Remember lift with your knees, they're easier to fix.


----------



## gafftaper (Nov 6, 2007)

Oh Hughesie... you know things are twice as heavy in the Metric system. One Kilogram is over two pounds! A 50 kilogram bag of sand would be over 100 pounds that's way to much to lift. Here a 50 pound bag of sand is only 50 pounds. Convert... it'll be much easier on your back! 

Furthermore you have all that weird upside down gravity to fight. Things are much lighter up here because we are lifting right side up. To be easier on your back you might want to think about moving to at least a more equatorial location. 

 Take care of yourself kid, you only have one back! 


Oh as for the back support belt. I heard about a study that showed that people were not wearing them properly and getting injured more than those who didn't use the belt. Apparently people said, "I'm wearing my belt I can lift really big things now!" Then still lifting with their back, and not their legs, they tried to lift something way too heavy. The back support belts are good but only work if worn properly and proper lifting posture is used.


----------



## gafftapegreenia (Nov 6, 2007)

But gaff, everyone knows that safety gear makes you invicible!

Seriously, theres a reason why safety gear always has a label thay says "when properly used......"


----------



## Charc (Nov 6, 2007)

Hughesie89 said:


> im lying in bed typing because yep, i have hurt my back from lifting heavy things, finally my "it won't happen to me" mentality has caught up with me and now my back hurts.
> bend with your knees people
> a 17year old with a back problem isn't a fun thing, i had my whole life ahead of me.



Corrections in red.




 That was mean.


----------



## Hughesie (Nov 7, 2007)

charcoaldabs said:


> Corrections in red.
> 
> 
> 
> ...



hopefully not


----------



## gafftaper (Nov 7, 2007)

Well Hughesie you learned your lesson, hopefully it was a mistake that won't have permanent results and you can learn from it and move on. 

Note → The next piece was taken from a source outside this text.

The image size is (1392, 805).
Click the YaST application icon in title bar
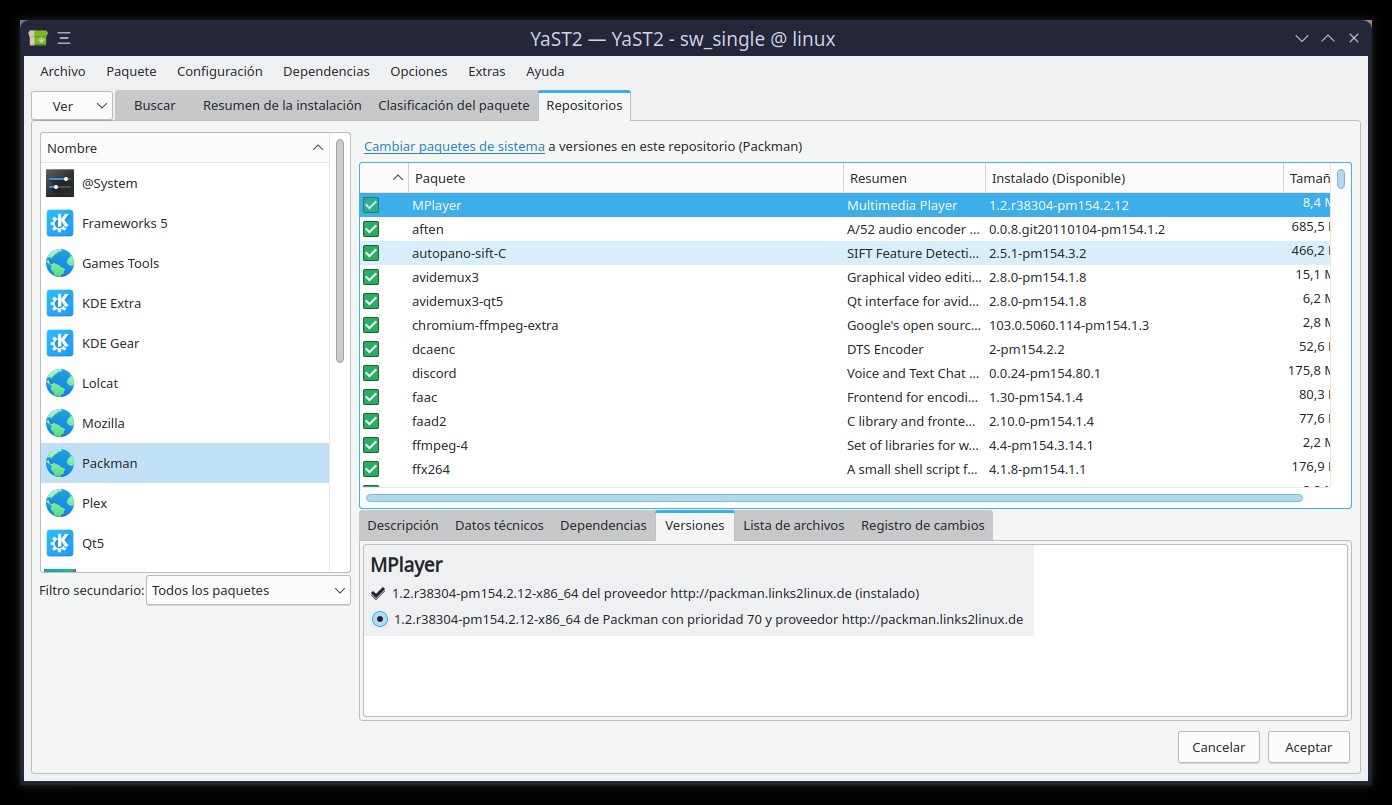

Now if we can just get Charc to learn his lesson before he falls in one of those death trap theaters and lays on the floor alone for the weekend because no one knows he's there.


----------



## Hughesie (Nov 7, 2007)

Yes Charc, you have my pity, remember safety first


----------



## Chaos is Born (Nov 7, 2007)

I don't think you're in too bad of shape. I hurt my lower back something serious when i was 14. I started biking and running triathlons after that to help the blood flow recovery, mainly biking though... running just jostles it too much for my taste. Now at 22 I'm fine and lifting much more than I was back then. It will take time to recover, but I am willing to bet you never make the same mistakes again!


----------



## Logos (Nov 7, 2007)

It can catch up with you.

I hurt my back quite badly playing Rugby in my teens. A scrum collapsed with me under it. 
I took up swimming in a big way after that and also competed in long distance track events as well as all the rehab stuff and over many years had very little trouble. Now I'm admiittedly overweight and nearly sixty and I am starting to have problems again. My Doctor has sent me back to swimming. It's good.


----------